In a pioneering study, Charness (1981) demonstrated that age effects in chess could be better understood by decomposing tasks and looking at differences in the method older adults use to perform the task, as well as differences in the subcomponents of skill (see Salthouse, 1984, for an example of this method in typing). Charness’s (1981) main finding was that performance was not significantly related to age for a chess problem solving task where players were shown a position and asked to select the best move (henceforth in this article, the best move task). More significantly, the study showed that on a task where chess players were asked to recall the configuration of game positions (henceforth in this article, the recall task), a task thought to demonstrate the structure of expert knowledge in chess (Chase & Simon, 1973), there were large age-related decreases in performance, controlling for skill.

While other studies have looked at differences associated with aging in chess, none that we are aware of have looked specifically at the dissociation between the recall task and the best move task with regard to aging, despite these tasks being closely related to our current theories about the role of chess knowledge. In fact, nearly all the theoretically important effects identified in one of the most important reviews of the chess literature were from the recall task (Gobet, 1998). The prominence of the recall task dates to the work of Chase and Simon (1973), who not only showed large basic differences in performance on chess recall, but also were able to explain these differences through the mechanism of better players remembering larger chunks.

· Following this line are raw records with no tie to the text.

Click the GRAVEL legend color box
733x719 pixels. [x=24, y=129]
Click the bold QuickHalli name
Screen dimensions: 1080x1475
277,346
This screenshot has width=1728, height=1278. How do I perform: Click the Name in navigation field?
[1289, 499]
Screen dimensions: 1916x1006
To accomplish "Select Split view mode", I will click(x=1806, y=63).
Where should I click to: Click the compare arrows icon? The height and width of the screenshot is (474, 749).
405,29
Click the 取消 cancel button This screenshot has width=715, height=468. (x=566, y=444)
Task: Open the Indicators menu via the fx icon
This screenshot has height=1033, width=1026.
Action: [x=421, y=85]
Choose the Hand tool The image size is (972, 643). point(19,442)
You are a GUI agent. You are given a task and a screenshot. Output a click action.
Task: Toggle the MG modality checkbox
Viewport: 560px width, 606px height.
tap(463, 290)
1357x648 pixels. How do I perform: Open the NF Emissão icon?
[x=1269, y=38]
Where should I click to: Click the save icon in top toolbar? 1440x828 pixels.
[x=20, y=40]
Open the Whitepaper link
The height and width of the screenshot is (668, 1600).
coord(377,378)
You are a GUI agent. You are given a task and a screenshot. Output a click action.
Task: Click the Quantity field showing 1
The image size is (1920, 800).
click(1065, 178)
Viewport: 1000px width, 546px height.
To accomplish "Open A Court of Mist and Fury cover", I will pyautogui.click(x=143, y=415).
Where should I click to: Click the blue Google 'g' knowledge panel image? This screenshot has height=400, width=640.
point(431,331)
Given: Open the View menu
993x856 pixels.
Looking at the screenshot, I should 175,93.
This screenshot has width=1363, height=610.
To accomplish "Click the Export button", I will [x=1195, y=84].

Recently, the best move task has become more important than it was at the time of Gobet’s review for theories of skill, reflecting the observation that it predicts skill better (Charness, 1989; Pfau & Murphy, 1988) and the argument that it represents the actual skill of chess playing better (Ericsson & Smith, 1991).

This meta-analysis is motivated by multiple needs. The first is to establish accurate estimates of age effects on the two most important tasks in the chess literature: the best move task and the recall task. This should allow researchers to make better decisions on the power needed to test and account for age effects using both tasks, as well as showing to what extent these variables need to be attended to in various designs. The second reason is to motivate more reporting and research into this important topic. Despite all ages competing in chess and, at times, stark differences in performance (Charness, 1981), age is rarely controlled for in experimental studies on chess. We expect to show that age effects are present in the best move task despite inconsistent past findings, with some finding a null result (Charness, 1981), while the Amsterdam chess test (the ACT; van der Mass & Wagenmakers, 2005) showed a strong negative effect (Roring & Charness, 2007). If age has a relationship to skill and performance similar to that observed in tournament play, this would mean that controlling for age may give a better index of current skill. Additionally, we expect that the recall task will show a fairly strong relationship between age and performance. We hope to demonstrate that age is an important and helpful covariate to consider when interpreting such results. Finally, we will assume that, controlling for skill, age will follow a linear relationship with both tasks. While the relationship with age and skill is known to be a quadratic (Roring & Charness, 2007) when controlling for skill or for the skill acquisition process in chess, the relationship with age becomes a negative linear trend reflecting the improvement of younger adults to about the age of 40 and, then, a subsequent decline (Charness, Krampe, & Mayr, 1996).

Method

In conducting the meta-analysis, we looked for studies that reported the intercorrelations of age, chess skill as measured by the chess ratings systems, and performance on either the best move task or the recall task. Keywords used were “chess and aging,” “chess and move selection,” and finally, “chess and recall.” These were used in the web of knowledge database, as well as the ProQuest dissertations and theses database. Our search found three studies, each of which had looked at both types of chess performance. These were Charness (1981), Pfau and Murphy (1988), and the ACT of van der Maas and Wagenmakers (2005). Additionally, Bilalić, McLeod, and Gobet (2009) measured all four variables, and upon being contacted, Dr. Bilalić provided the correlation table of the study for inclusion in this analysis (personal communication, February, 20, 2011). Our sample, while small, does give a very clean analysis, since all studies had each participant perform both tasks, meaning that we could directly compare the joint influence of age and skill. No doubt, more studies have measured these variables; however, this analysis will use partial correlations, meaning that we need at least three correlations: age with skill, skill with performance (on recall or best move), and age with performance. Since only a few studies have been interested in age effects, the age correlations have generally not been reported. Additionally, we are not interested in studies that looked at youth chess, since our interest was in aging.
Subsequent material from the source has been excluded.